What is the best way to index a file (user application file) or two for a one time analysis? Should I create a new index, use a new source type, copy the file(s) into a directory on the server and then use the Web based data upload?
Then just delete everything afterwards?
Yes, in general a good idea. No need to invent sourcetypes if those that exist are good/relevant. Remember that the retention time of an index relates to the event timestamps, not when the logs were ingested. Keeping a too short retention time could cause them to be deleted before you have time to make the analysis.
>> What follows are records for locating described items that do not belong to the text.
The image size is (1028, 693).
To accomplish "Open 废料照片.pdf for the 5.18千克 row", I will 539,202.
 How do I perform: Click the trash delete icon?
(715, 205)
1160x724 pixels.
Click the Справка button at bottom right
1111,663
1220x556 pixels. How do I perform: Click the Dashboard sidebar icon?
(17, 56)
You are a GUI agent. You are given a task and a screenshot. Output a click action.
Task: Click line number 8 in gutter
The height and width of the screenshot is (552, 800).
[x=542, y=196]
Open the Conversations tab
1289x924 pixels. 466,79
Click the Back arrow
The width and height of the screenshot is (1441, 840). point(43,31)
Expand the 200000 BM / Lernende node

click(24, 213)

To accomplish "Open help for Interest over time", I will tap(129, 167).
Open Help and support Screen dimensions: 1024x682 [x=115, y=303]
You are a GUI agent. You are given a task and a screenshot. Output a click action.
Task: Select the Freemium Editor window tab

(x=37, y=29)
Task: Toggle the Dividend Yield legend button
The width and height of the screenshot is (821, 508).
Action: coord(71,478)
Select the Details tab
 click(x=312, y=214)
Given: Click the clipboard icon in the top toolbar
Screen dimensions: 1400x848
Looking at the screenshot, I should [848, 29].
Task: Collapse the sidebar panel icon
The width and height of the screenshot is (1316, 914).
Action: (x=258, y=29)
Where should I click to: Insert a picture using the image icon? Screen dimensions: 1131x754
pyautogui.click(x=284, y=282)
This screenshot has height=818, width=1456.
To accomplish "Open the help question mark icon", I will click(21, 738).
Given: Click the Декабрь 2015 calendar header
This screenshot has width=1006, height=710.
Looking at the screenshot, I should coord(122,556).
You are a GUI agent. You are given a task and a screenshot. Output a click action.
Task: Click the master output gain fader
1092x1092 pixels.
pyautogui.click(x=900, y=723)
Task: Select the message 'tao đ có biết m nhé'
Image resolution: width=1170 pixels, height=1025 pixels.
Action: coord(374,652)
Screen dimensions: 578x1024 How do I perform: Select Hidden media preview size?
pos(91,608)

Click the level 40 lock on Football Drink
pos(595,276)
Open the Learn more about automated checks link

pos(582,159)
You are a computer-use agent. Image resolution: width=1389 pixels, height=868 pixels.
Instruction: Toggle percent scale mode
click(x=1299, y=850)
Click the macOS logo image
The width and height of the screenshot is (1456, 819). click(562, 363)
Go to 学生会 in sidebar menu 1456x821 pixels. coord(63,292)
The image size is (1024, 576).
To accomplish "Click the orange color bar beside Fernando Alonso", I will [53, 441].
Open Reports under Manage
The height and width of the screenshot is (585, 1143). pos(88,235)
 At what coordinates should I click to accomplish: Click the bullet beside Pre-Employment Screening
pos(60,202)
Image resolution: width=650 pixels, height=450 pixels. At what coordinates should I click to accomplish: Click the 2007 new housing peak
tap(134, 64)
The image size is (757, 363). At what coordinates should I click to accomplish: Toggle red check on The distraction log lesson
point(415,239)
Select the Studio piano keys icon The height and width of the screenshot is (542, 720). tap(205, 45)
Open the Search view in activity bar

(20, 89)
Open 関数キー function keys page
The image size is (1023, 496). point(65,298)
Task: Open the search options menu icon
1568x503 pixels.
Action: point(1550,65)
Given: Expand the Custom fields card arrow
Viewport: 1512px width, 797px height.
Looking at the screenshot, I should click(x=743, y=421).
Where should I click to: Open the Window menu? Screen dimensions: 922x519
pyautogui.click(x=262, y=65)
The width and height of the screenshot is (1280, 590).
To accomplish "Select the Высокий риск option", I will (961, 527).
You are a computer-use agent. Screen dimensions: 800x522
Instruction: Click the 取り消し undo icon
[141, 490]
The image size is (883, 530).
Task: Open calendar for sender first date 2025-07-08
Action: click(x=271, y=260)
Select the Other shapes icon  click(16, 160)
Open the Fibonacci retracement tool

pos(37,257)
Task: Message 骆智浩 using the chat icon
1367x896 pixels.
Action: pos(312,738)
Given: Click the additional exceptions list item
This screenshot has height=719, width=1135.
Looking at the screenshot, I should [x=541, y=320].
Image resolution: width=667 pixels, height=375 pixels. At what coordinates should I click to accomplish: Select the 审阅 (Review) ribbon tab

1) If you have full access to the deployment, then by far the simplest way to do this is create yourself an index for the purpose, give yourself query rights to same, and delete the entire index once you are sure you are finished with the data. It keeps it neatly encapsulated, and makes the release of storage a doddle. If you go the alternative route of selectively deleting the event data using a delete directive, this is laborious, risks selecting/deleting unexpected data, will not fully release the storage used until the index content surrounding it is expired (because the data itself is not deleted from storage, per se, only de-indexed) and expunged by house-keeping, and has a high processing overhead by deleting each event index item in turn.
2) Bear in mind that whichever way you choose to go, deleting the data/index will not cancel the licence usage incurred. If the data is large in comparison with your licence cap you may cause yourself problems if this is a repeated occurrence.
Most helpful, thanks much.
I asked for frequency, so that you can create a separate index for this and set data retention as 1 or 2 days. That way you need not delete or clean index every time you finish your analysis.
We followed same approach while trying proof of concepts. We created a new index for this, called it as temp_analysis_idx. Created a new sourcetype as temp_analysis_srctype. Rest everything as you have mentioned in your question. This helped us not to mess up with other indexers. Since data retention was set as 2 days, automatically data used to get deleted and we need not execute commands every time.
Probably not often, but why would the frequency really matter?
The answer depends on how frequently you do this kind of one time analysis?